New research led by UC Health cardiologists shows that while short-term worsening kidney function is frequent among patients with heart failure, these patients also have better outcomes than those who have persistent kidney failure.
These findings, published in the July 2010 edition of the Journal of Cardiac Failure, could lead to more effective interventions and treatments for patients with heart failure that develop kidney problems or failure as well.

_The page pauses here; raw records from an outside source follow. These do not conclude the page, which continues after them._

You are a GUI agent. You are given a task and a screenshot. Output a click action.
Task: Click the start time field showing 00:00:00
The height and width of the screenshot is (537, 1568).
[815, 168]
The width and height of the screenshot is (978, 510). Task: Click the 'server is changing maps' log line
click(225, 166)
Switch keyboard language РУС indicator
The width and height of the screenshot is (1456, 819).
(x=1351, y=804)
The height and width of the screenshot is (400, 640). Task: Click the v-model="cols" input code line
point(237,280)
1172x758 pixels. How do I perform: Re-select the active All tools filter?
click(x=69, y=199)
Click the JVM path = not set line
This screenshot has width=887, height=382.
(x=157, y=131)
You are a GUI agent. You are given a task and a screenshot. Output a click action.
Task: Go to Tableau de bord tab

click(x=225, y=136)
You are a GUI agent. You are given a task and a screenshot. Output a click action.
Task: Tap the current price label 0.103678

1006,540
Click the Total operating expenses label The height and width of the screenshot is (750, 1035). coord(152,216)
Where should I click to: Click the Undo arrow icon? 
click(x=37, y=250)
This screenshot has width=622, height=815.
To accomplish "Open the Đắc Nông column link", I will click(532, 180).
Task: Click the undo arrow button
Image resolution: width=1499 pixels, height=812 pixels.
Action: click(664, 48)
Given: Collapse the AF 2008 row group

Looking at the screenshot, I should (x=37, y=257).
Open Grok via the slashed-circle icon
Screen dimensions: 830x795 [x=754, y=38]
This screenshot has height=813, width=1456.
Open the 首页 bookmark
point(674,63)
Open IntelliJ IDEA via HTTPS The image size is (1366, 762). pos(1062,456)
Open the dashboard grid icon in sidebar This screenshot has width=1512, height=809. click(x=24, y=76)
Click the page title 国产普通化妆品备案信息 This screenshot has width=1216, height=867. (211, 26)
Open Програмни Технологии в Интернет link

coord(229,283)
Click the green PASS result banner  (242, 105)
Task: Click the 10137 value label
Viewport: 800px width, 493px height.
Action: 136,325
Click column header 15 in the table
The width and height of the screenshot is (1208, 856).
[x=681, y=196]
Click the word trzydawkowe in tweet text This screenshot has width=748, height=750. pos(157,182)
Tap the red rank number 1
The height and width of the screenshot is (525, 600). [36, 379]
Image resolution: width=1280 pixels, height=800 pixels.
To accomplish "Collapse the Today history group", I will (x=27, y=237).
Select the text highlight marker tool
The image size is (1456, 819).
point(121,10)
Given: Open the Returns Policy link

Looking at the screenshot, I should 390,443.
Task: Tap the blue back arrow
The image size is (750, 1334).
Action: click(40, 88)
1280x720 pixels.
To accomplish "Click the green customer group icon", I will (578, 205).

"Worsening renal function is a warning complication in patients with acute heart failure syndrome," says Andrew Burger, MD, UC Health cardiologist and co-investigator in the study. "Between 30 and 50 percent of patients hospitalized for acute heart failure have further worsening of renal function during hospitalization, but there is very little data available about the clinical implication of transient versus persistent worsening of renal function in this setting.
"This study is the first of its kind to look at this relationship to help physicians assess outcomes and possibly determine the most efficient way to treat heart patients who develop kidney failure at any degree."
Researchers studied 467 patients with acute heart failure syndrome and their creatinine measurements on days 2, 5, 14 and 30 of the study.
Creatinine is a product of creatine phosphate, or energy phosphate, in the muscle and brain. It is filtered out of the blood by the kidneys. If the filtering of the kidney is deficient, blood levels rise, and creatinine levels in blood and urine are used to calculate the kidney's function.
In this study, worsening renal function was defined as persistent when serum creatinine remained greater than 0.5 mg/dL (milligrams per deciliter) above baseline throughout to day 30 and transient when the elevated creatinine levels decreased to less than 0.5 mg/dL above baseline within the 30-day period.
"Worsening renal function occurred in 115 patients -- 39 of those cases were considered transient," says Burger.
He adds that researchers saw death in 17.3 percent of patients without worsening renal function, 20.5 percent of patients with transient worsening dysfunction and 46.1 percent of patients with persistent renal dysfunction.
"The patients with no change in renal function and transient dysfunction have the same outcome, while patients with persistent renal dysfunction are more like to die," Burger says. "Chronic heart failure encompasses an important interaction between the heart and the kidneys, and renal dysfunction often accompanies heart failure.
"These findings give cardiologists some insight into the degree of renal dysfunction and its association with mortality in both stable and acute heart failure syndrome. Hopefully, these results will lead to further studies that may help in determining better interventions and outcomes for patients with acute heart failure."
Scios Inc., a subsidiary of Johnson & Johnson, sponsored the study.Burger cites no conflict of interest.